We also added some error management around stream.write_all that wasn't there previously. This is completely unrelated to async, as we could still use unwrap and let the server panic, but that doesn't sound like a good idea now that the code starts to evolve.

The core changes are in the function main. Here, we need to instantiate the asynchronous loop and create an independent handler for each connection

fn main() {
#[tokio::main]
async fn main() -> std::io::Result<()> {
    // Create the TCP listener, bound to the
    // standard Redis port.
    let listener = TcpListener::bind("127.0.0.1:6379").unwrap();
    let listener = TcpListener::bind("127.0.0.1:6379").await?;

    // Process each incoming connection.
    for stream in listener.incoming() {
        match stream {
            Ok(mut stream) => {
                // The connection is valid, handle it.
                handle_connection(&mut stream);
            }
            Err(e) => {
                println!("error: {}", e);
            }
        }
    }
    loop {
        // Process each incoming connection.
        match listener.accept().await {
            // The connection is valid, handle it.
            Ok((stream, _)) => {
                // Spawn a task to take care of this connection.
                tokio::spawn(handle_connection(stream));
            }
            Err(e) => {
                println!("Error: {}", e);
                continue;
            }
        }
    }
}

Let's have a look at the changes in detail.

#[tokio::main] 1
async fn main() -> std::io::Result<()> { 2
    // Create the TCP listener, bound to the
    // standard Redis port.
    let listener = TcpListener::bind("127.0.0.1:6379").await?; 3

    loop { 4
        // Process each incoming connection.
        match listener.accept().await { 5
            // The connection is valid, handle it.
            Ok((stream, _)) => {
                // Spawn a task to take care of this connection.
                tokio::spawn(handle_connection(stream)); 6
            }
            Err(e) => {
                println!("Error: {}", e);
                continue;
            }
        }
    }
}

For the function main to be async we need to decorate it with #[tokio::main]1 which, behind the scenes, transforms it into a normal entry point that creates the main loop and runs the rest of the code.
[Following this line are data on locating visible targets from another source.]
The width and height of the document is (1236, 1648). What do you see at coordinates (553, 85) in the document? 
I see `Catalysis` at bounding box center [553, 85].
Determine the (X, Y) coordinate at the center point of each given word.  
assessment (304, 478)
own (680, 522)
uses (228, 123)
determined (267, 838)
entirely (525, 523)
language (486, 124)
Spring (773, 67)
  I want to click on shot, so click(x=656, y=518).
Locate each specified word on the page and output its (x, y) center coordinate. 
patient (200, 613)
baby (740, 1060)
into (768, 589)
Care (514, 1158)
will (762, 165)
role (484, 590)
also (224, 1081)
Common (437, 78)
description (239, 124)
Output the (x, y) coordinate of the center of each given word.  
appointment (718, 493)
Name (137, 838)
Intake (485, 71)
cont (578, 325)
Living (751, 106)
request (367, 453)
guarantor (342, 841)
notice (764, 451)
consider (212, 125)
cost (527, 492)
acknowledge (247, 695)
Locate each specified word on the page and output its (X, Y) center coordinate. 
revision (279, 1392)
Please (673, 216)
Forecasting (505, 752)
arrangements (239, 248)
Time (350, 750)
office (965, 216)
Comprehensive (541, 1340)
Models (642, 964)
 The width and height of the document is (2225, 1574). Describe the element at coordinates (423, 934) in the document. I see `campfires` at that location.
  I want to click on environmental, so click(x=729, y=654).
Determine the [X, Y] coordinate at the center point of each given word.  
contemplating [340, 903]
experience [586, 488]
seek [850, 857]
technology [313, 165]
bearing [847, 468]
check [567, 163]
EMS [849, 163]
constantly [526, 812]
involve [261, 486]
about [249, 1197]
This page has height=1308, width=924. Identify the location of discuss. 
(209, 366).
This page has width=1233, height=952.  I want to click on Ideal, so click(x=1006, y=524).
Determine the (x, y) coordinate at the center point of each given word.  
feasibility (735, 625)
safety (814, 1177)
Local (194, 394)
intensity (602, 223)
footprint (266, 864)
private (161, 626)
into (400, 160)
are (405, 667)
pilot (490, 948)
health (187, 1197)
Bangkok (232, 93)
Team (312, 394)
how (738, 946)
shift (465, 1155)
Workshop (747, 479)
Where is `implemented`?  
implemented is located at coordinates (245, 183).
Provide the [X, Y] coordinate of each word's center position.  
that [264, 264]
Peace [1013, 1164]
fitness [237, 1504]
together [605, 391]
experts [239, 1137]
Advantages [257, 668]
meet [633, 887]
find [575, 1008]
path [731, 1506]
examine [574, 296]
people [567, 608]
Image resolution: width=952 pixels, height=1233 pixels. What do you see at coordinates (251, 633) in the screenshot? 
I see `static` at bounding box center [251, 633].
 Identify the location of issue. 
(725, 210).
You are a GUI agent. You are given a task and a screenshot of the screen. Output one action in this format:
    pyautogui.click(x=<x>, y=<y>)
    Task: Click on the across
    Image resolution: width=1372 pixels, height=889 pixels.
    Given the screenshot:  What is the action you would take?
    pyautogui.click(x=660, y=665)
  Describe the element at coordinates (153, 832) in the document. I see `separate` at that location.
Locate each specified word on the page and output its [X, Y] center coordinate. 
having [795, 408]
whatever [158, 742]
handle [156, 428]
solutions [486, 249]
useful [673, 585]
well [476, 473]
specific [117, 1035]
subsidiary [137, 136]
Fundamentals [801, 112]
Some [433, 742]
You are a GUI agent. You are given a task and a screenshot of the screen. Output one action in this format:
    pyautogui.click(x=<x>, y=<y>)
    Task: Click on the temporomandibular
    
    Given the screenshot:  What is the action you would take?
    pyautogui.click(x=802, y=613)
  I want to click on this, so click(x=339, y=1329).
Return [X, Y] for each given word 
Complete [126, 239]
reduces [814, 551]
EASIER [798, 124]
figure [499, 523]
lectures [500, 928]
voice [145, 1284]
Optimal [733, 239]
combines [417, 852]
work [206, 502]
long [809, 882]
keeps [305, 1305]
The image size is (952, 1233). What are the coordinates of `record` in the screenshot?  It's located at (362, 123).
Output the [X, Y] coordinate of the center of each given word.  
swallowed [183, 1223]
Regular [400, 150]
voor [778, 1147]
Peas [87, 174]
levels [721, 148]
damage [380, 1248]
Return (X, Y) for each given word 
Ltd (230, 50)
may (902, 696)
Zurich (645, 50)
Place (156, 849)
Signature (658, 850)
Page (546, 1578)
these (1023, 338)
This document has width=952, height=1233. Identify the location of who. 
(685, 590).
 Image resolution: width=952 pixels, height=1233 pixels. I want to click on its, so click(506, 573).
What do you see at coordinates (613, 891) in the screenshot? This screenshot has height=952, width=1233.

TcpListener::bind returns std::io::Result<()>, and adding the same return type to main 2 allows us to use the operator ? 3 to unwrap the result of bind or return the error.

The new connection monitoring function TcpListener::accept [docs] is not an iterator any more. It's an asynchronous function, so the usual pattern is to wrap it in a loop 4 and await it 5. Each time a new connection is created the function returns a tuple (TcpStream, SocketAddr), of which we keep only the first element (the stream).

The whole solution revolves around tokio::spawn 6, that creates a new task. This means that the provided function will be run in isolation in the asynchronous loop, and that the system will pause it every time an await is invoked in its code.

A common pattern for spawn is to run it in combination with async move [docs], passing some closure defined on the spot. This is done to make sure that ownership of the closure context is transferred to the task. In this case, there is no need here to use async move as the function handle_connection already takes ownership of stream.